- [Required tasks]
[1] Translate this sentence from the forum thread on searching addresses by ranges into Spanish: "The address range table is structured with the following columns: StreetName, RangeFrom, RangeTo."
[2] Extend the forum thread on searching addresses by ranges, picking up after its final post.

Searching Address by Ranges

Question

Post reply

Searching Address by Ranges

Anthony Willms

SSC Veteran

Points: 272
More actions
August 20, 2013 at 1:08 pm

#297908

I have a scenario where I have been given a table full of address ranges that I need to compare against an existing table containing addresses. The address range table is structured with the following columns: StreetName, RangeFrom, RangeTo.
A particular example is that I need to find an address that looks like 1516 Adams St by using the address range table with the following: StreetName = 'Adams', RangeFrom = 1200, RangeTo = 1599. In this case I can use a like statement using '1[2-5][0-9][0-9]' + StreetName + '%' to capture the desired records. However, it becomes a bit more tricky when the ranges are some thing like 1505-1629 or 12-158.
Does anyone know of a good way to perform this function?
Thanks for any assistance you can provide.
Tony Willms

Viewing 13 posts - 1 through 12 (of 12 total)

You must be logged in to reply to this topic. Login to reply

Bill Talada SSChampion Points: 11954 More actions · Answer 1

A "good" way to perform your query would be to design the table with address parts instead of address lines.

primary_number: 3127

street_predirection: E

street_name: Warm Springs

street_suffix: Rd

secondary_number: 200

secondary_designator: Ste

city_name: Las Vegas

state_abbreviation: NV

zipcode: 89120

plus4_code: 3134

delivery_point: 50

delivery_point_check_digit: 4

first_line: 3127 E Warm Springs Rd Ste 200

last_line: Las Vegas NV 89120-3134

Anthony Willms SSC Veteran Points: 272 More actions · Answer 2

Yes, of course that would be ideal. However, I am dealing with data provided by external sources where the data is not split as you indicate above. Therefore, I am hoping to find a way to achieve the desired goal without having to parse everything out first. This may be a one-off query to begin with, so I am hoping not not have to parse out thousands of addresses...

- [Supplied material]
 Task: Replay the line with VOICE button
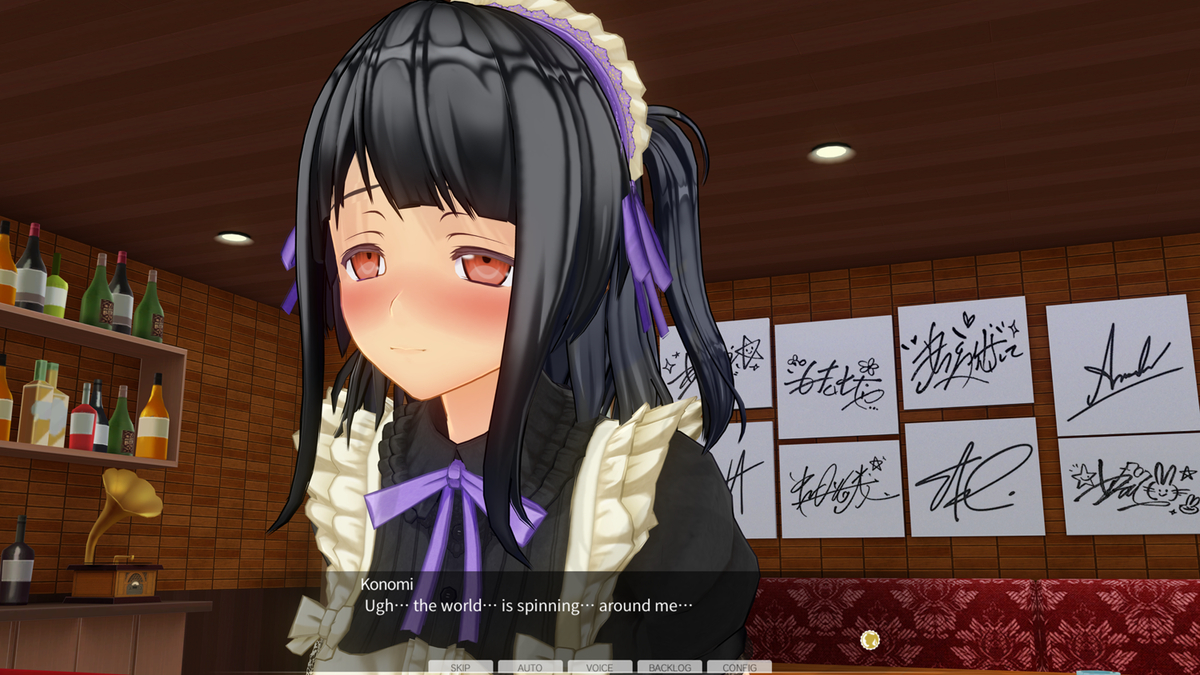click(600, 667)

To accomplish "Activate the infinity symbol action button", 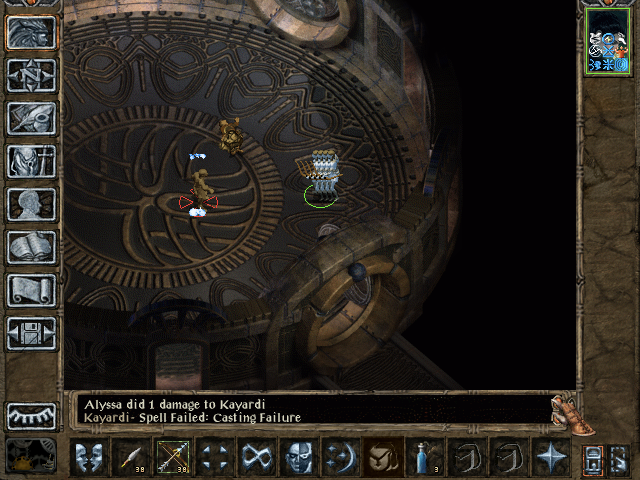I will [257, 457].

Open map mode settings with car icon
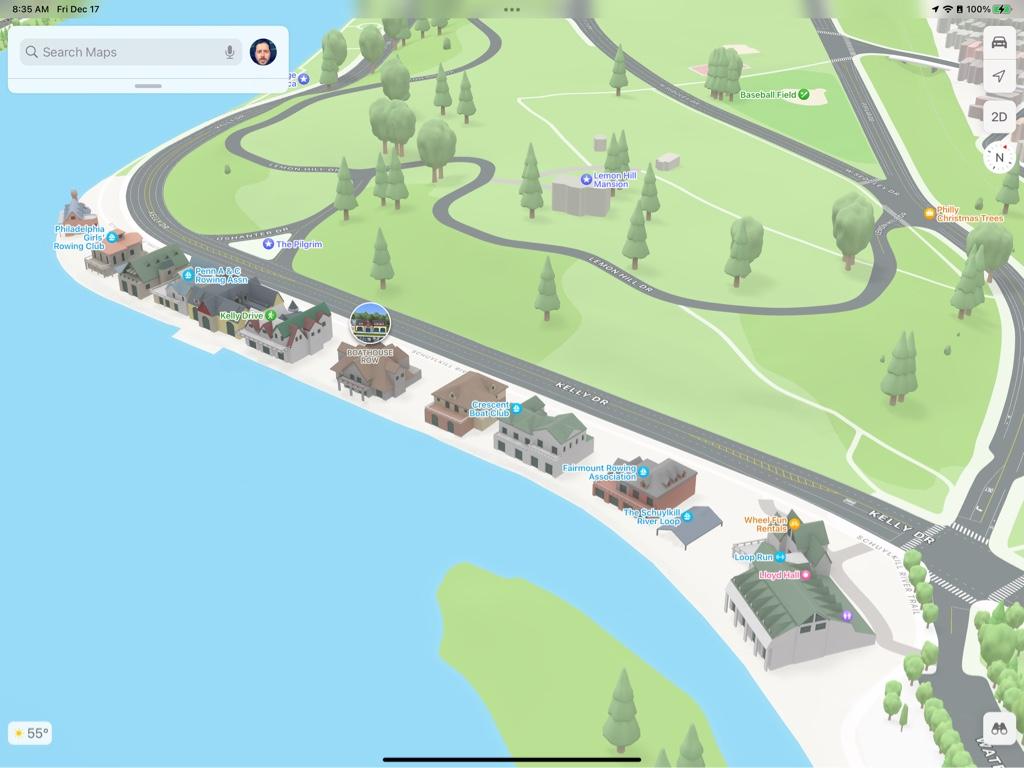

- [Solved problems]
[1] La tabla de rangos de direcciones está estructurada con las siguientes columnas: StreetName, RangeFrom, RangeTo.

[2]
Anthony Willms SSC Veteran Points: 272 More actions · Answer 3

Bill,

I just noticed the url you posted at the bottom of your post. Let me look into that further...

Bill Talada SSChampion Points: 11954 More actions · Answer 4

This function will return an int from the beginning of a string.

SELECT dbo.LeadingNumbers('4568 Lancaster Avenue');

SELECT *

FROM Addresses

WHERE AddressLine like '%Lancaster%'

AND dbo.LeadingNumbers(AddressLine) >= 4000

AND dbo.LeadingNumbers(AddressLine) < 5000

;

IF EXISTS (SELECT * FROM sys.objects WHERE object_id = OBJECT_ID(N'dbo.LeadingNumbers') AND type IN (N'FN', N'IF', N'TF', N'FS', N'FT'))

DROP FUNCTION dbo.LeadingNumbers

GO

create function dbo.LeadingNumbers

(

@in varchar(100)

)

RETURNS int

AS

BEGIN

declare

@out varchar(10),

@ptr int,

@len int

set @len = LEN(@in)

set @ptr = 1

while @ptr <= @len

begin

if charindex(substring(@in, @ptr, 1),'0123456789') = 0

goto done

set @ptr += 1

end

done:

if @ptr = 0

set @out = ''

else

set @out = left(@in, @ptr - 1)

RETURN cast(@out as int)

END

GO

Anthony Willms SSC Veteran Points: 272 More actions · Answer 5

Bill,

Thanks! This did exactly what I needed. I don't know why I didn't think about using a separate function... Sometimes I try to do too much within a stored proc...

Tony

Dwain Camps SSC Guru Points: 86908 More actions · Answer 6

I have to ask why you'd resort to a UDF (not to mention calling it twice!) when it is quite straightforward to simply strip off the leading number as follows:

WITH Addresses (AddressLine) AS (

SELECT '1505-1629 Adams St'

UNION ALL SELECT '12-158 Adams St'

UNION ALL SELECT '450 Adams St'

UNION ALL SELECT 'Adams St'

UNION ALL SELECT '')

SELECT AddressLine

,HouseNo=CASE PATINDEX('%[^0123456789]%', AddressLine) WHEN 0 THEN ''

ELSE LEFT(AddressLine, PATINDEX('%[^0123456789]%', AddressLine)-1) END

FROM Addresses;

My mantra: No loops! No CURSORs! No RBAR! Hoo-uh![/I]
My thought question: Have you ever been told that your query runs too fast?

My advice:
INDEXing a poor-performing query is like putting sugar on cat food. Yeah, it probably tastes better but are you sure you want to eat it?
The path of least resistance can be a slippery slope. Take care that fixing your fixes of fixes doesn't snowball and end up costing you more than fixing the root cause would have in the first place.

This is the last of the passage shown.